Back in the 80s, HP had GPIB, or HP-IB, or IEEE-488 connectors on the back of their benchtop equipment. This was an 8-bit interface not unlike a parallel port that allowed for remote control of test equipment. In a great demonstration of what this was actually like, [AkBKukU] posted a video of connecting an old benchtop multimeter to a vintage computer over GPIB.

The computer used for this feat of retrotechtacularness is an HP Series 80, a footnote in the history of desktop computers, but it does have a custom CPU and BASIC in ROM. As you would expect from vintage HP gear, there are a few slots on the back of the computer for connecting interface boxes, including a modem, a speech synthesizer, and of course, an HP-IB interface that can speak IEEE-488.

With the multimeter connected to the computer over the daisy-chainable parallel interface, it was a simple matter of writing a little bit of BASIC to read a potentiometer and a thermistor. With a little bit more code, this computer can even produce a graph of the resistance over time.

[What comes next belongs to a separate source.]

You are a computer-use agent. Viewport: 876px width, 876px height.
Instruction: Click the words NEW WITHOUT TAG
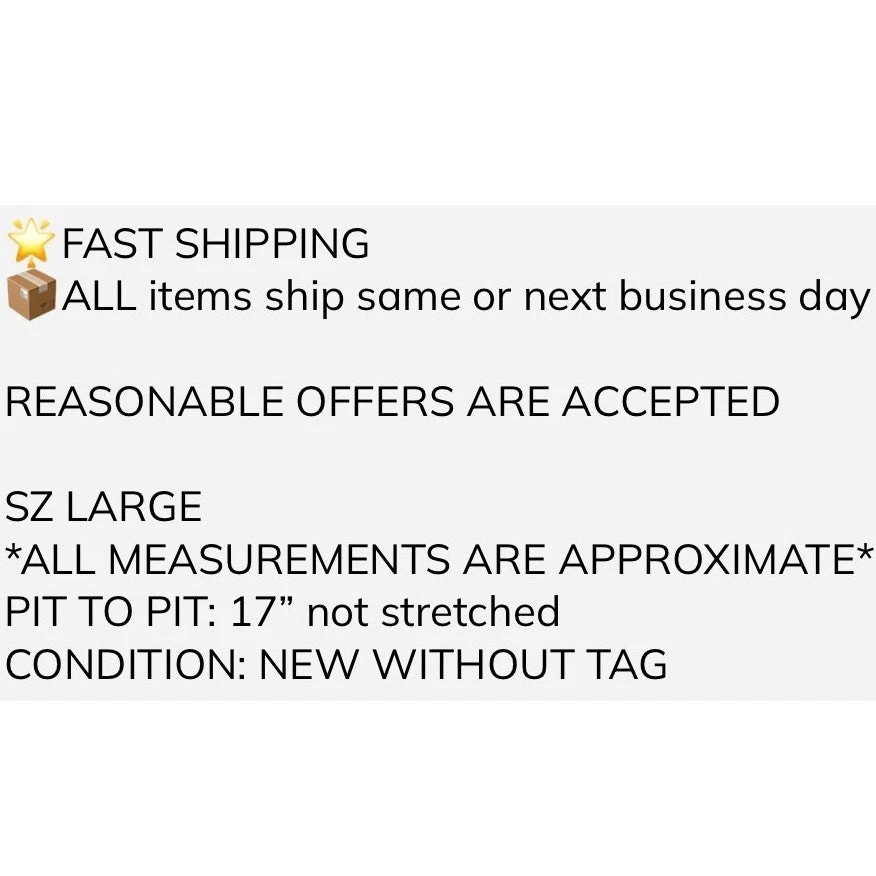tap(463, 665)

This is data logging like it’s 1982, and it’s a fantastic example of exactly how far we’ve come.

26 thoughts on “Data Logging Like It’s 1982

  1. ehhhhmmmm… at 1:36 he says “the commodore PET is really not that great”
    Why would he say that… I guess he really meant “not that great for doing these kind of things”… he must have… yeah…

    1. My PET 4032 (40 col , 32KB RAM) like other PETs has no way of directly accessing the pixel data on the screen. So it would not be suitable for drawing graphics. But in general the PET isn’t pleasant to use.

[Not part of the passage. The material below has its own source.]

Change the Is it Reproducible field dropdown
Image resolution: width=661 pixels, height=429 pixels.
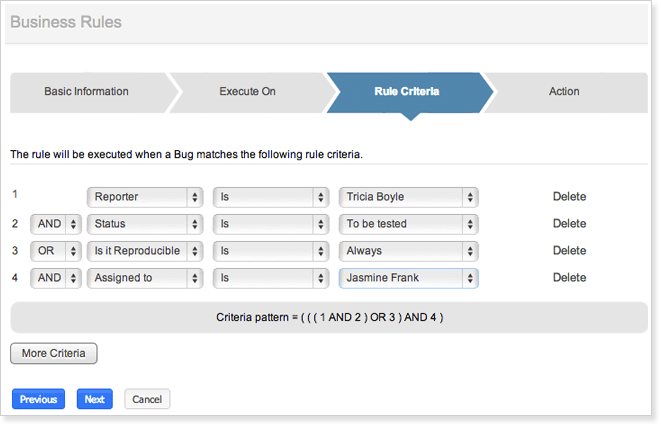[145, 251]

      Compared to the 80 col, 128KB, and graphics capabilities of my HP-86A the pet seems simple. There are other PETs like the 8032 that fix some of these issues, but you loose compatibility with the 40col software which is the bulk of the library.

  2. I’ll trade you multiple Flukes for one HP Meter like that. Compare the accuracy (and resolution). These days I prefer something like Ethernet for the interface, but would much rather have GPIB than Bluetooth for production testing, calibration, etc.

      1. I’m sure I’m not alone in still being angry that the PC division got the HP name and the foundation that the company was built on was cast aside.
        At least Keysight does a decent job of continuing the tradition.

    1. We have stacks and stacks of those HP meters at work. No one wants to use them when a nice Fluke 287 can do it all and remain portable. Most of the time I’m using a multimeter for such quick measurements that having it on GPIB or ethernet is not worth the setup effort. Having an oscope or a spec an is much more useful most of the time than a benchtop multimeter.

    1. I’m glad someone else mentioned it first, as I was going to type something in anger. ;) GPIB is found on pretty much all current test instruments (real ones found in real labs, not so much hobbyist stuff) from nearly all manufacturers. “Just because there were cars in 1903, doesn’t mean all cars are from 1903”.

    2. At work we have a bunch of GPIB equipment still in use. A lot of our stuff is old, and it lasts. Electric Load Banks don’t wear out easily either. There is a big push to update and reduce the labor requirements and GPIB is still used.

    1. You should checkout the Titan from http://www.marslabs.com/. It uses simple DB9 connectors which provide interfaces for a wide variety of sensor types including Strain Gauge, Voltage, Thermocouple, ICP, and Tachometer/Totalizer inputs. If you get the digital add-on you can also have CANbus, IMU, WFT, & GPS. Their software is free and their tech support is excellent.

  3. I used to have an HP 85 (Similar to the one in the picture above, except it had a built-in CRT display and thermal printer), got it and a box of software and manuals at the Salvation Army for $10, it had a few statistics programs and algebra programs with it, I tinkered with it a bit, cleaned it up and fixed the tape drive, sold the whole lot on eBay for ~$300.